= WRITTEN INSTRUCTION =
Rewrite each line of the material below as an item in a numbered list, omitting any blank lines.

= DATA TO USE =
▬▬▬▬▬▬

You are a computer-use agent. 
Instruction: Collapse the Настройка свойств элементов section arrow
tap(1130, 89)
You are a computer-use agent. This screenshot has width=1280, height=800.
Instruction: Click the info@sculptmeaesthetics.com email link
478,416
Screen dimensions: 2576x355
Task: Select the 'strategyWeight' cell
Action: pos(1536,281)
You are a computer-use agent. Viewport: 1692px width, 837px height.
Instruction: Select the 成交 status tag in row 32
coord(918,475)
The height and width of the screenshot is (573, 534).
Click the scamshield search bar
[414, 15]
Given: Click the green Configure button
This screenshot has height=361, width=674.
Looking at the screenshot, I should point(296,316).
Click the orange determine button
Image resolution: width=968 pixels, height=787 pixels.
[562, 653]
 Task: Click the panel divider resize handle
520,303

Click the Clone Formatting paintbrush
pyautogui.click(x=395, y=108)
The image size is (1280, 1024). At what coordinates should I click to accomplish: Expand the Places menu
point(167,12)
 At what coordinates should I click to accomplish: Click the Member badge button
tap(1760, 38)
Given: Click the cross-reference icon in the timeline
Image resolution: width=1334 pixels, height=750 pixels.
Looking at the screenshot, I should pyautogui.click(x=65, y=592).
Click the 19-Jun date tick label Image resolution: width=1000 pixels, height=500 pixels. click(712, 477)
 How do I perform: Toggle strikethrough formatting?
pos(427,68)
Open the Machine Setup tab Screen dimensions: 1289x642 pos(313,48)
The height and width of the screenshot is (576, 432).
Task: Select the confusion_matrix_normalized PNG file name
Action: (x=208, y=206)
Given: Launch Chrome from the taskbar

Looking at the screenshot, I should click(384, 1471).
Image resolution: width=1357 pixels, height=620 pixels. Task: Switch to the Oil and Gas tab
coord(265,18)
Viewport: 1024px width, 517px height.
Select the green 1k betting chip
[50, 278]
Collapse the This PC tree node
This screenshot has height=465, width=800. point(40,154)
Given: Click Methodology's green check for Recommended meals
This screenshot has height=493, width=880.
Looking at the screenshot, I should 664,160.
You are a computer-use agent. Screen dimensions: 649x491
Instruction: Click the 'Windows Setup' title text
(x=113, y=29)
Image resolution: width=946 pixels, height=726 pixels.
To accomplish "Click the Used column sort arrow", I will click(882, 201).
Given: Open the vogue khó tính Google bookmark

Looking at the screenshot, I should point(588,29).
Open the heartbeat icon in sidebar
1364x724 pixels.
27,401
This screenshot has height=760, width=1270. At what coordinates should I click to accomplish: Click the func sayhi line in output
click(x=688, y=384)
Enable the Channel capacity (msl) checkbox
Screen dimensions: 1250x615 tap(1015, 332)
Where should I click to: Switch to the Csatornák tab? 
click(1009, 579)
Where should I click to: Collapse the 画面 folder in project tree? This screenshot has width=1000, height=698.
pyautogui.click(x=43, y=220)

▬▬▬▬▬▬

= ANSWER FOR THIS EXERCISE =
1. You are a computer-use agent. 
2. Instruction: Collapse the Настройка свойств элементов section arrow
3. tap(1130, 89)
4. You are a computer-use agent. This screenshot has width=1280, height=800.
5. Instruction: Click the info@sculptmeaesthetics.com email link
6. 478,416
7. Screen dimensions: 2576x355
8. Task: Select the 'strategyWeight' cell
9. Action: pos(1536,281)
10. You are a computer-use agent. Viewport: 1692px width, 837px height.
11. Instruction: Select the 成交 status tag in row 32
12. coord(918,475)
13. The height and width of the screenshot is (573, 534).
14. Click the scamshield search bar
15. [414, 15]
16. Given: Click the green Configure button
17. This screenshot has height=361, width=674.
18. Looking at the screenshot, I should point(296,316).
19. Click the orange determine button
20. Image resolution: width=968 pixels, height=787 pixels.
21. [562, 653]
22.  Task: Click the panel divider resize handle
23. 520,303
24. Click the Clone Formatting paintbrush
25. pyautogui.click(x=395, y=108)
26. The image size is (1280, 1024). At what coordinates should I click to accomplish: Expand the Places menu
27. point(167,12)
28.  At what coordinates should I click to accomplish: Click the Member badge button
29. tap(1760, 38)
30. Given: Click the cross-reference icon in the timeline
31. Image resolution: width=1334 pixels, height=750 pixels.
32. Looking at the screenshot, I should pyautogui.click(x=65, y=592).
33. Click the 19-Jun date tick label Image resolution: width=1000 pixels, height=500 pixels. click(712, 477)
34.  How do I perform: Toggle strikethrough formatting?
35. pos(427,68)
36. Open the Machine Setup tab Screen dimensions: 1289x642 pos(313,48)
37. The height and width of the screenshot is (576, 432).
38. Task: Select the confusion_matrix_normalized PNG file name
39. Action: (x=208, y=206)
40. Given: Launch Chrome from the taskbar
41. Looking at the screenshot, I should click(384, 1471).
42. Image resolution: width=1357 pixels, height=620 pixels. Task: Switch to the Oil and Gas tab
43. coord(265,18)
44. Viewport: 1024px width, 517px height.
45. Select the green 1k betting chip
46. [50, 278]
47. Collapse the This PC tree node
48. This screenshot has height=465, width=800. point(40,154)
49. Given: Click Methodology's green check for Recommended meals
50. This screenshot has height=493, width=880.
51. Looking at the screenshot, I should 664,160.
52. You are a computer-use agent. Screen dimensions: 649x491
53. Instruction: Click the 'Windows Setup' title text
54. (x=113, y=29)
55. Image resolution: width=946 pixels, height=726 pixels.
56. To accomplish "Click the Used column sort arrow", I will click(882, 201).
57. Given: Open the vogue khó tính Google bookmark
58. Looking at the screenshot, I should point(588,29).
59. Open the heartbeat icon in sidebar
60. 1364x724 pixels.
61. 27,401
62. This screenshot has height=760, width=1270. At what coordinates should I click to accomplish: Click the func sayhi line in output
63. click(x=688, y=384)
64. Enable the Channel capacity (msl) checkbox
65. Screen dimensions: 1250x615 tap(1015, 332)
66. Where should I click to: Switch to the Csatornák tab? 
67. click(1009, 579)
68. Where should I click to: Collapse the 画面 folder in project tree? This screenshot has width=1000, height=698.
69. pyautogui.click(x=43, y=220)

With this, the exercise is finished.